Big Data Projects

projects on big data
Big Data Projects

Big Data Projects

CITL Tech Varsity, Bangalore offers 2017-2018 IEEE Projects on Big Data for final year engineering Computer Science & Engineering students (CSE) and Final year engineering projects on Big Data for information science and engineering (ISE) students. Java based 2017-2018 IEEE Projects on for M.Tech, CSE, CNE (Computer Network engineer) and BE CSE, BE ISE students. CITL Tech Varsity, Bangalore also offer online training for projects on Big Data for final year engineering Computer Science & Engineering(CSE) and Final year engineering projects on Big Data for information science and engineering students. CITL offers 2017 IEEE Projects training on software JAVA at very cheap cost. See this section for list of Projects on Big Data or Contact us for details and projects on Big Data.

IEEE 2017-2018 bigdata (hadoop) project list on java based for mtech / MS / be / btech / mca / M.sc students in bangalore.

CITL Tech varsity offers Big data haddop based IEEE projects for Mtech and BE final year  computer science branch students. Here at CITL we use apache hadoop i.e., cloudera’s open source platform to work on . It is a java based programming which runs on apache hadoop i.e, on cloudera framework. We also work on Apache spark big data projects using scaa programming We have technical team who are skilled enough to provide solution on latest. IEEE related . Get analytics and hadoop based projects on big data for students using java as core programming language.

We assist students online for by taking teamviewer access and through skype.

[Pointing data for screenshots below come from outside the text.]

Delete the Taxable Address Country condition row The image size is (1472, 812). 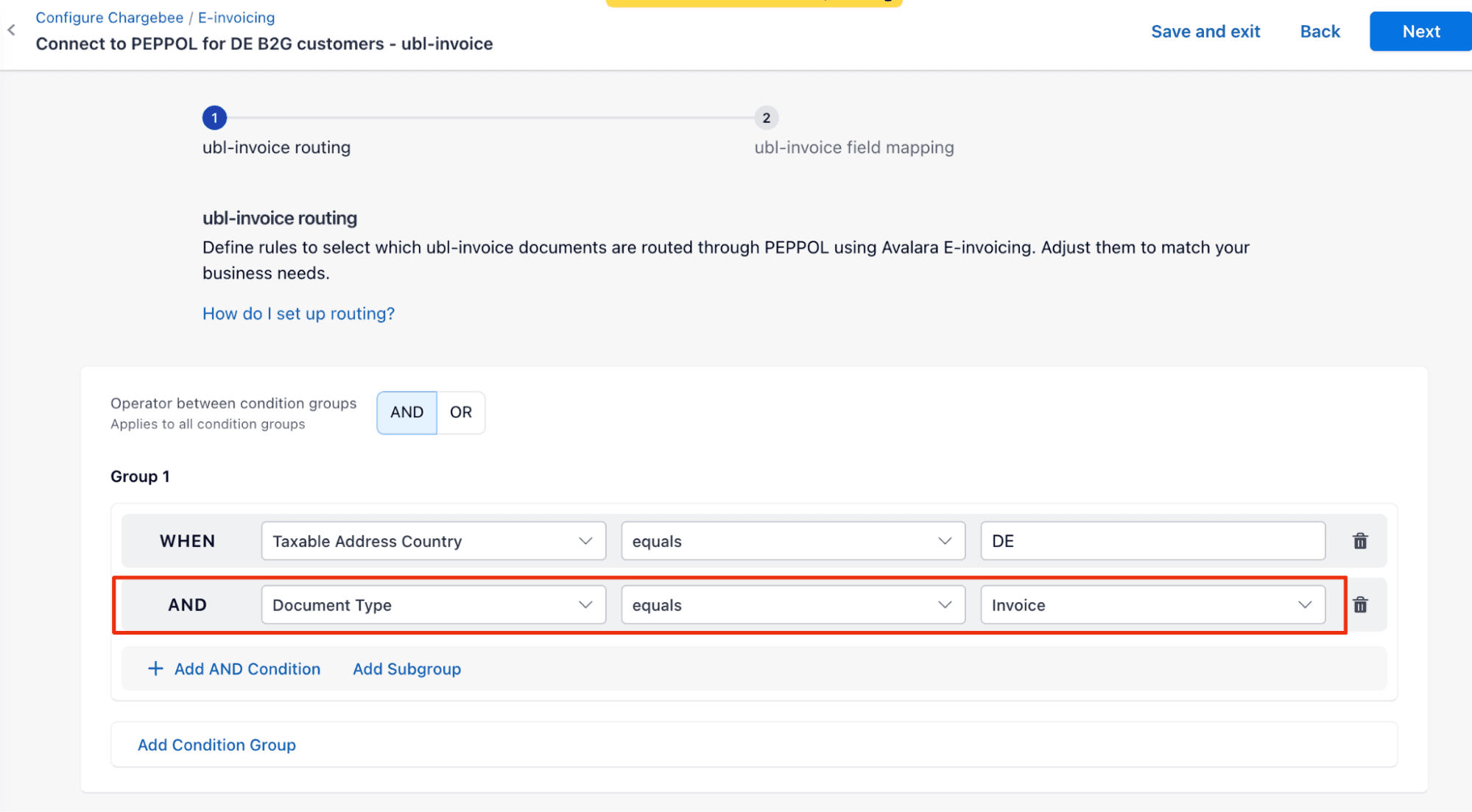1359,541
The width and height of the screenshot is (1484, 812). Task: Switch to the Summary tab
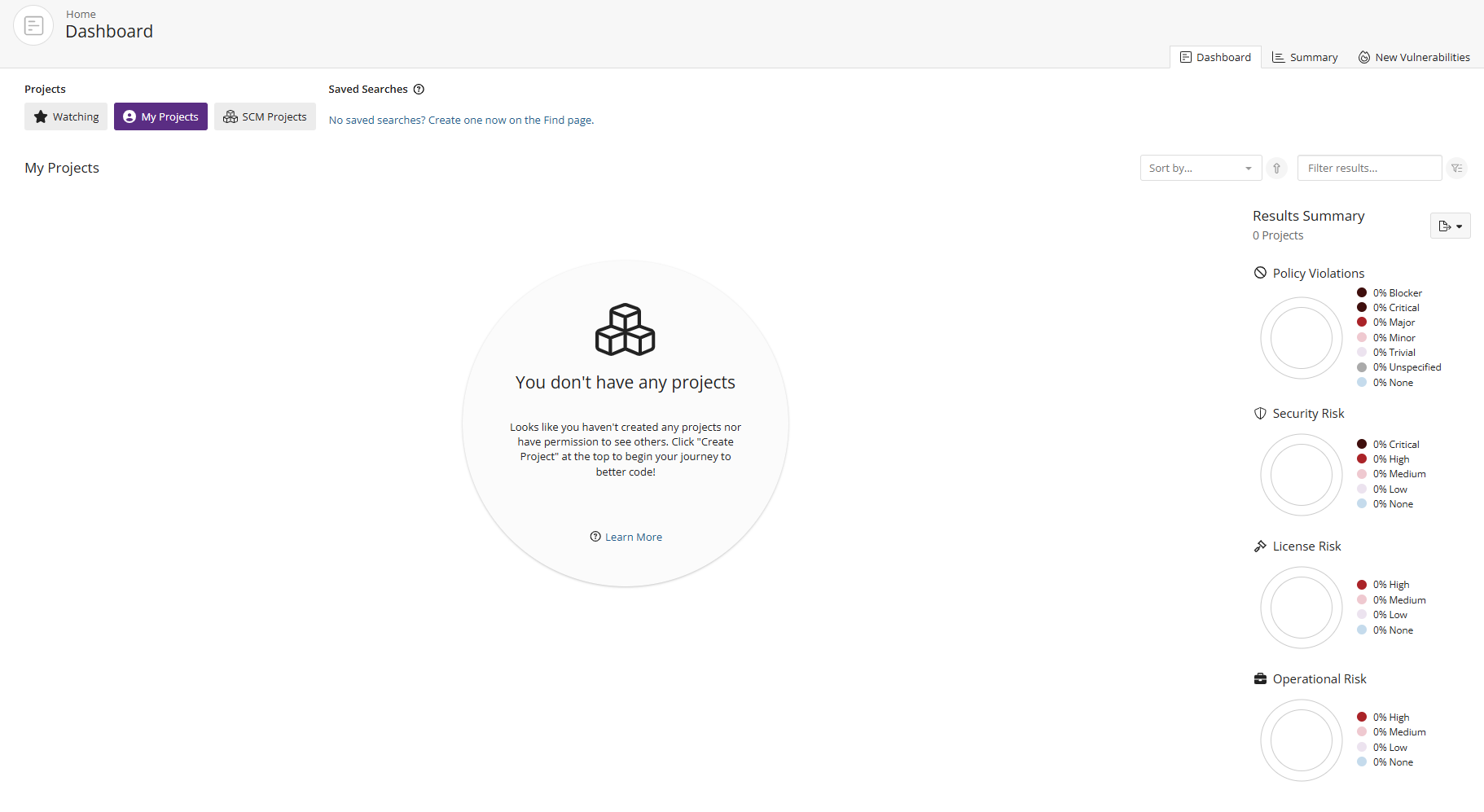point(1305,58)
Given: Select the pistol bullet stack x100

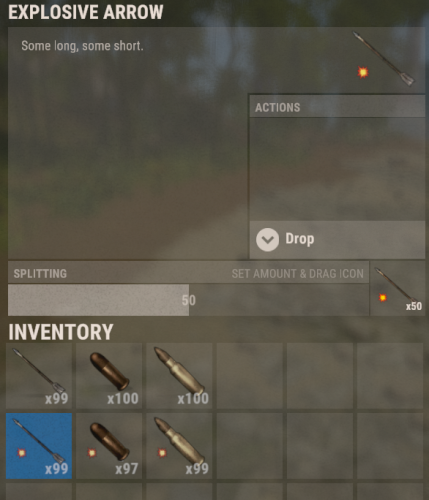Looking at the screenshot, I should [x=109, y=376].
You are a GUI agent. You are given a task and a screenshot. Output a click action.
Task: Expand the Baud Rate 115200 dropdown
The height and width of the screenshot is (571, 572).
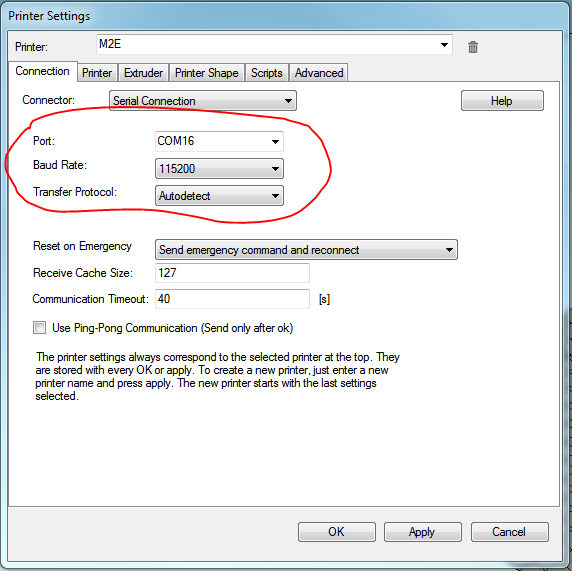pyautogui.click(x=219, y=169)
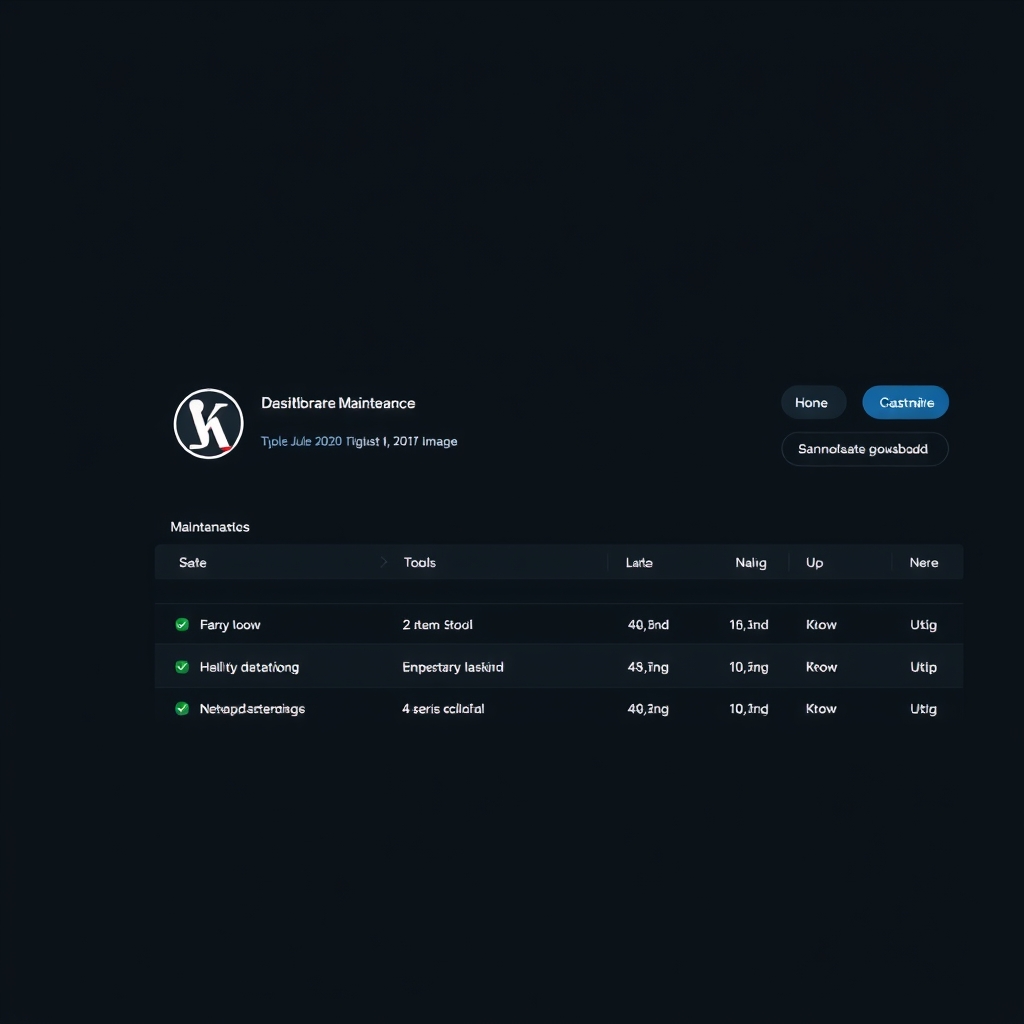Click the Utig link on the Farry loow row
This screenshot has width=1024, height=1024.
point(922,623)
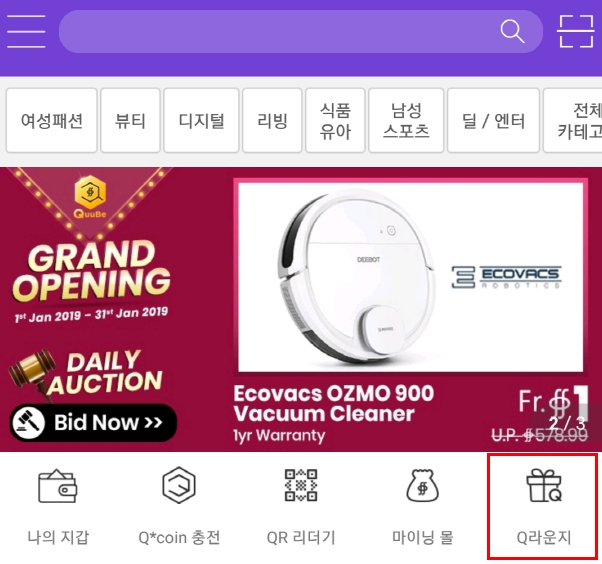Select the 뷰티 category tab

(x=130, y=121)
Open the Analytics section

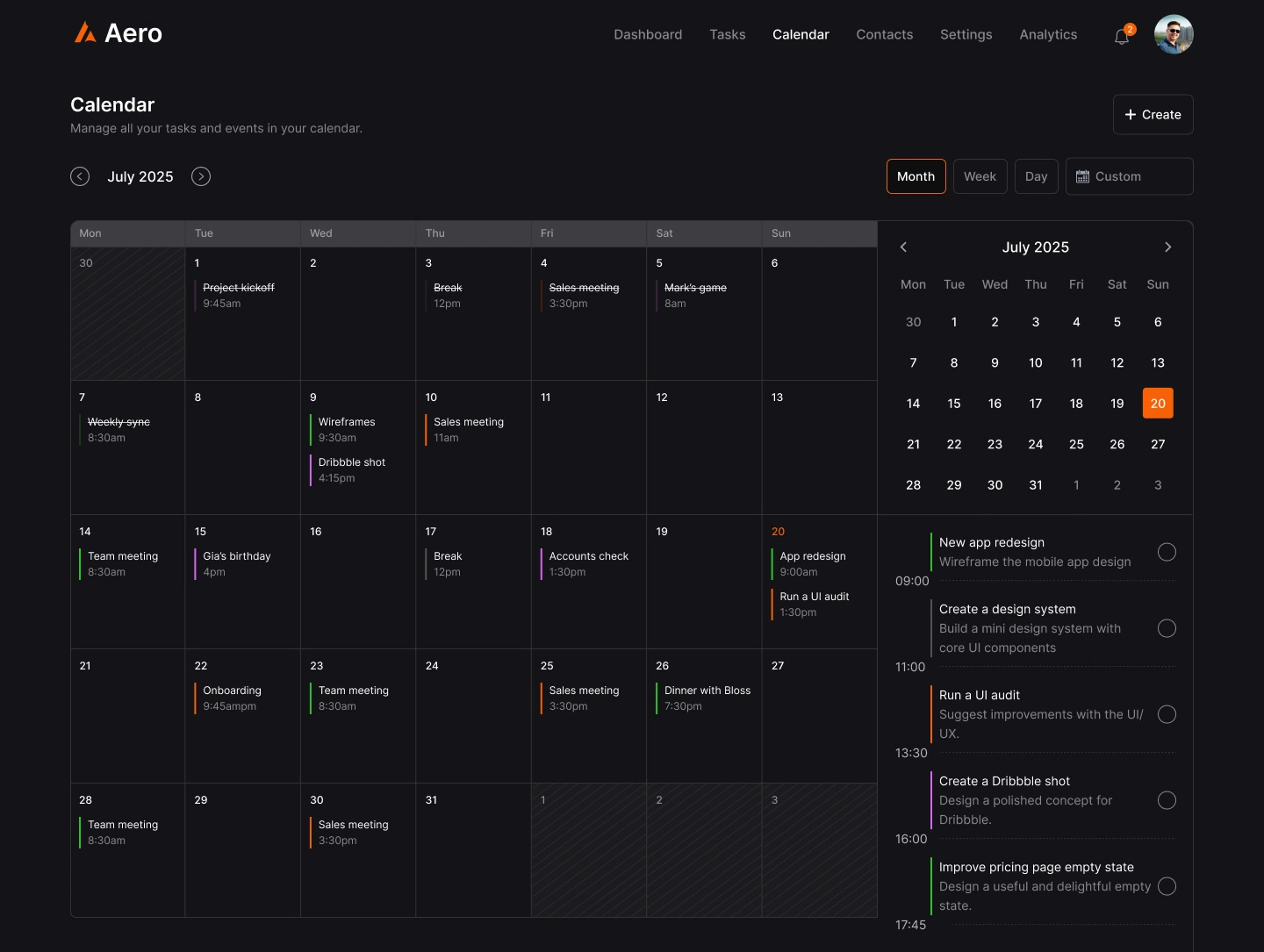click(x=1047, y=34)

  1. QoS-Aware Data Replications and Placements for Query Evaluation of Big Data Analytics
  2. Traffic-aware Task Placement with Guaranteed Job Completion Time for Geo-distributed Big Data
  3. Online Data Deduplication for In-Memory Big-Data Analytic Systems
  4. Novel Common Vehicle Information Model (CVIM) for Future Automotive Vehicle Big Data Marketplaces
  5. Holistic Perspective of Big Data in Healthcare
  6. Focusing on a Probability Element: Parameter Selection of Message Importance Measure in Big Data
  7. CryptMDB: A Practical Encrypted MongoDB over Big Data
  8. Cost Aware Cloudlet Placement for Big Data Processing at the Edge
  9. Big-Data-Driven Network Partitioning for Ultra-Dense Radio Access Networks
  10. Big Data Set Privacy Preserving through Sensitive Attribute-based Grouping
  11. Big Data Driven Information Diffusion Analysis and Control in Online Social Networks
  12. Big Data Analytics of Geosocial Media for Planning and Real-Time Decisions
  13. An Approximate Search Framework for Big Data
  14. A Reliable Task Assignment Strategy for Spatial Crowdsourcing in Big Data Environment
  15. A Queuing Method for Adaptive Censoring in Big Data Processing
  16. Achieving Efficient and Privacy-Preserving Cross-Domain Big Data Deduplication in Cloud
  17. A Profile-Based Big Data Architecture for Agricultural Context
  18. Review Based Service Recommendation for Big Data
  19. Big Data Challenges in Smart Grid IoT (WAMS) Deployment
  20. A data mining framework to analyze road accident data
  21. A Time Efficient Approach for Detecting Errors in Big Sensor Data on Cloud
  22. Big data, big knowledge: big data for personalised healthcare
  23. Deduplication on Encrypted Big Data in Cloud
  24. Processing Geo-Dispersed Big Data in an Advanced MapReduce Framework
  25. Recent Advances in Autonomic Provisioning of Big Data Applications on Clouds
  26. Privacy Preserving Data Analysis in Mental Health Research
  27. BFC: High-Performance Distributed Big-File Cloud Storage Based On Key-Value Store
  28. Performance Analysis of Scheduling Algorithms for Dynamic Workflow Applications
  29. PaWI: ParallelWeighted Itemset Mining by means of MapReduce
  30. Building a Big Data Analytics Service Framework for Mobile Advertising and Marketing
  31. Secure Sensitive Data Sharing on a Big Data Platform
  32. Load Balancing for Privacy-Preserving Access to Big Data in Cloud
  33. Enabling Efficient Access Control with Dynamic Policy Updating for Big Data in the Cloud
  34. MRPrePost-A parallel algorithm adapted for mining big data
  35. Privacy Preserving Data Analytics for Smart Homes
  36. Authorized Public Auditing of Dynamic Big Data Storage on Cloud with Efficient Verifiable Fine-grained Updates
  37. KASR: A Keyword-Aware Service Recommendation Method on MapReduce for Big Data
  38. Cost Minimization for Big Data Processing in Geo-Distributed Data Centers
  39. Dache: A Data Aware Caching for Big-Data Applications Using the MapReduce Framework
  40. ClubCF: A Clustering-based Collaborative Filtering Approach for Big Data Application

Big data is a term for data sets that are so large or complex that traditional data processing applications are inadequate. Challenges include analysis, capture, data duration, search, sharing, storage, transfer, visualization, querying and information privacy. The term often refers simply to the use of predictive analytics and Analysis of data sets can find new correlations to "spot business trends, prevent diseases, and combat crime and so on. Projects on Big Data are growing rapidly because they are increasingly gathered by cheap and numerous information-sensing mobile devices, aerial (remote sensing), software logs, cameras, microphones, radio-frequency identification (RFID) readers and wireless sensor networks.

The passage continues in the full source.